POLECAMY: Philippot: Wojsko powinno odmówić wykonywania rozkazów Macrona
„Nie sądzę, aby wojna przyszła na naszą ziemię, chcę was uspokoić. (Nie sądzę też) … że jutro pojedziemy walczyć na ukraińskiej ziemi”, powiedział w podcaście „Génération Do It Yourself”, którego fragmenty zostały opublikowane przez kanał telewizyjny BFMTV.
Powiedział, że „dobrze rozumie” strach i obawy Francuzów w tym względzie.
Macron powiedział wcześniej, że nie wyklucza możliwości wysłania wojsk na Ukrainę, jeśli Federacja Rosyjska przełamie linię frontu i pojawi się odpowiednia prośba ze strony Kijowa. Powiedział, że „wiele krajów” zgodziło się z podejściem Francji do ewentualnego wysłania wojsk.
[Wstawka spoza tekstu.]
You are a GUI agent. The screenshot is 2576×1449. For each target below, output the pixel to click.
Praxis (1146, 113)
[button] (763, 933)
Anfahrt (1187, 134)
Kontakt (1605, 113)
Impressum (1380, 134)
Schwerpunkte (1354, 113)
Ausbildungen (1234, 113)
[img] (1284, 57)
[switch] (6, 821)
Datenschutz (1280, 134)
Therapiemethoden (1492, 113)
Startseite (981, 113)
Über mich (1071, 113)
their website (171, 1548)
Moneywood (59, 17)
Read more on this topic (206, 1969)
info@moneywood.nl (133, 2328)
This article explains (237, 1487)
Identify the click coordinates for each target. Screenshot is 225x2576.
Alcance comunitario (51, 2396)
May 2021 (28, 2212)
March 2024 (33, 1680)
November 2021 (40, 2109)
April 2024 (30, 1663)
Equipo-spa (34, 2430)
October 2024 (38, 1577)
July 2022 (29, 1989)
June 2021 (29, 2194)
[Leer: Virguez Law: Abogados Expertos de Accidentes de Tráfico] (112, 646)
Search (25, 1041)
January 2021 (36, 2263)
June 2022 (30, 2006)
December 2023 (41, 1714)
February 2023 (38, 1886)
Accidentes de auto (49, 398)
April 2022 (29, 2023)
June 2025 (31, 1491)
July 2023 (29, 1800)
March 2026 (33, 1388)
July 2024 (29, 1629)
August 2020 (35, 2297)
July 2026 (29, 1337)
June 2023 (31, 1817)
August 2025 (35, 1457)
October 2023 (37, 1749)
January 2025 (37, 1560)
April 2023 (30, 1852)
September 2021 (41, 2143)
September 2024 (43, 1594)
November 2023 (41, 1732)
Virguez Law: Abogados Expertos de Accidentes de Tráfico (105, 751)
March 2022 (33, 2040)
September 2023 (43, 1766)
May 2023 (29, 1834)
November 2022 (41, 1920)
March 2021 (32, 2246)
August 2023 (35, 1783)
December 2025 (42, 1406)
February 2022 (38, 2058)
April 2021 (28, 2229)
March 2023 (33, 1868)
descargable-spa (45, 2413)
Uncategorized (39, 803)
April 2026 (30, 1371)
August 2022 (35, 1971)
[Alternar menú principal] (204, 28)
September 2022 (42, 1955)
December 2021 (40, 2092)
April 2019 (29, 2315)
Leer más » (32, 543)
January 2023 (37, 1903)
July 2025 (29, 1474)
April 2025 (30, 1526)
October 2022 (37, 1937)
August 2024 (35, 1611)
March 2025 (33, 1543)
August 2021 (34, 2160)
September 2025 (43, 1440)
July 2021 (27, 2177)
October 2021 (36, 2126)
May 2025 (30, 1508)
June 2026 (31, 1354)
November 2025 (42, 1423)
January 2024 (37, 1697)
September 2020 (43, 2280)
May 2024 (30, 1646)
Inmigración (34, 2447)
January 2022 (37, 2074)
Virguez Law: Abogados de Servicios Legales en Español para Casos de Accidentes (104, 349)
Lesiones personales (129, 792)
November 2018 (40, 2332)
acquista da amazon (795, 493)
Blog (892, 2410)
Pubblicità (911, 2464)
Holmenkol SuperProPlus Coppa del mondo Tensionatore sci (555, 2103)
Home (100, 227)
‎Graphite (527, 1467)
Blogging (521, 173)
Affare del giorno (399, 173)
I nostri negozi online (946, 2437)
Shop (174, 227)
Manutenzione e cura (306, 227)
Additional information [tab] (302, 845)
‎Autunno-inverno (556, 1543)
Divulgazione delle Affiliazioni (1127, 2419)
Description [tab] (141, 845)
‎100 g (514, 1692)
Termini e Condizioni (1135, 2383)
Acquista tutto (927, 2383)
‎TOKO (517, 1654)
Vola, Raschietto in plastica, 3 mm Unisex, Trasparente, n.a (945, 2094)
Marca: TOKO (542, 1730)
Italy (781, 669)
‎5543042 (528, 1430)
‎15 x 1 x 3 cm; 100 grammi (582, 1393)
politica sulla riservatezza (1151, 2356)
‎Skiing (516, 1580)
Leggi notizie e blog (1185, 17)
Rzecznik prezydenta Rosji Dmitrij Pieskow powiedział wcześniej, że instruktorzy szkolący ukraińskich wojskowych nie mają immunitetu. Retorykę Paryża i Londynu dotyczącą możliwości wysłania żołnierzy na Ukrainę nazwał niebezpieczną. Kreml powiedział również, że zwrócił uwagę na słowa Macrona, że temat wysłania personelu wojskowego na Ukrainę był omawiany w Europie; jego stanowisko w sprawie zadawania Rosji „strategicznej porażki” jest również dobrze znane Moskwie. Zauważył, że wiele krajów zachowuje „dość trzeźwą ocenę potencjalnych niebezpieczeństw takiego działania i potencjalnego niebezpieczeństwa bezpośredniego zaangażowania się w gorący konflikt” i że „absolutnie nie leży to w interesie tych krajów, powinny być tego świadome”.